Incidents/2019-03-27 gerrit

From Wikitech

Summary

Gerrit's CPU consumption has been elevated for some time, possibly due to git gc having been disabled for some time. Slow pageloads have been noticeable. Today gerrit stopped responding to queries and had to be restarted, after which it worked again.

Impact

  • 800 requests returned some 5xx code from apache during the outage
  • 5 servers failed their puppet runs
  • Over the past several days there have been CI failures due to git pull timeouts
  • Over the past several days users have reported slow clones and slow patch-uploads

Detection

Automated monitoring and humans noticed Gerrit going fully unresponsive approximately simultaneously.

Timeline

This is a step by step outline of what happened to cause the incident and how it was remedied. Include the lead-up to the incident, as well as any epilogue, and clearly indicate when the user-visible outage began and ended.

All times in UTC.

  • 2019-03-05: regularly-scheduled git gc disabled to prevent corruption of packfile list due to concurrent access during GC jGit issue 544199
  • approx 2019-03-20: gerrit CPU usage begins to be higher than usual
  • 2019-03-27 18:39: two users report that gerrit seems down OUTAGE BEGINS
  • 18:40: icinga reports socket timeouts for gerrit
  • 18:47: thcipriani attempts to use jstack to gather stack traces; gets error: "Unable to open socket file: target process not responding or HotSpot VM not loaded"; re-runs with -F
    Attaching to process ID 13929, please wait...
    Debugger attached successfully.
    Server compiler detected.
    JVM version is 25.181-b13
    Deadlock Detection:
    
    Can't print deadlocks:Unable to deduce type of thread from address 0x00007f3a5445e800 (expected type JavaThread, CompilerThread, ServiceThread, JvmtiAgentThread, or SurrogateLockerThread)
    
  • 18:48: thcipriani restarts gerrit service
  • 18:51: icinga reports recovery OUTAGE ENDS
  • 19:27: thcipriani makes a local backup and runs gerrit gc on mediawiki/core repo
  • 19:39: that gerrit gc completes; size difference approx 353MB
  • 19:51: thcipriani repeats the process for operations/puppet repo
  • 20:0x (didn't note time): gerrit gc completes for operations/puppet with a 121MB savings

Conclusions

What weaknesses did we learn about and how can we address them?

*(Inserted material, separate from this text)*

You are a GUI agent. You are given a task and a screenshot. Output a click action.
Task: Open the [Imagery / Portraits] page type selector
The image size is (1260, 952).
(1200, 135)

The following sub-sections should have a couple brief bullet points each.

What went well?

  • Automated monitoring quickly detected the actual outage
  • Recovered from outage relatively quickly
  • Lots of people paying attention/quick response
  • Staggered puppet runs mean that impact for servers was minimal

What went poorly?

  • Unclear if our theory of the root cause of the issue is actually true; time will tell

Where did we get lucky?

  • Incident occurred when thcipriani was around
  • release train was not impacted

Links to relevant documentation

Where is the documentation that someone responding to this alert should have (runbook, plus supporting docs). If that documentation does not exist, there should be an action item to create it.

Actionables

Explicit next steps to prevent this from happening again as much as possible, with Phabricator tasks linked for every step.

NOTE: Please add the #wikimedia-incident Phabricator project to these follow-up tasks and move them to the "follow-up/actionable" column.

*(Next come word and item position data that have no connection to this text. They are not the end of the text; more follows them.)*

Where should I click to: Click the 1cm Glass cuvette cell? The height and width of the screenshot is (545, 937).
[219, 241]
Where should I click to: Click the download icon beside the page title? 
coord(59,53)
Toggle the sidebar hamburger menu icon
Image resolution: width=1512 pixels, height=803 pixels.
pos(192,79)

  • task T184086 Install gerrit's prometheus_exporter plugin so we have clearer visibility into gerrit internals
  • 499289 Now that it should be safe to do so, re-enable regular git gc
  • TODO update gerrit documentation for things to check in case of high-load
  • TODO update gerrit documentation how to grab a stack trace (thcipriani frantically ctrl-r/looking for irc scrollback)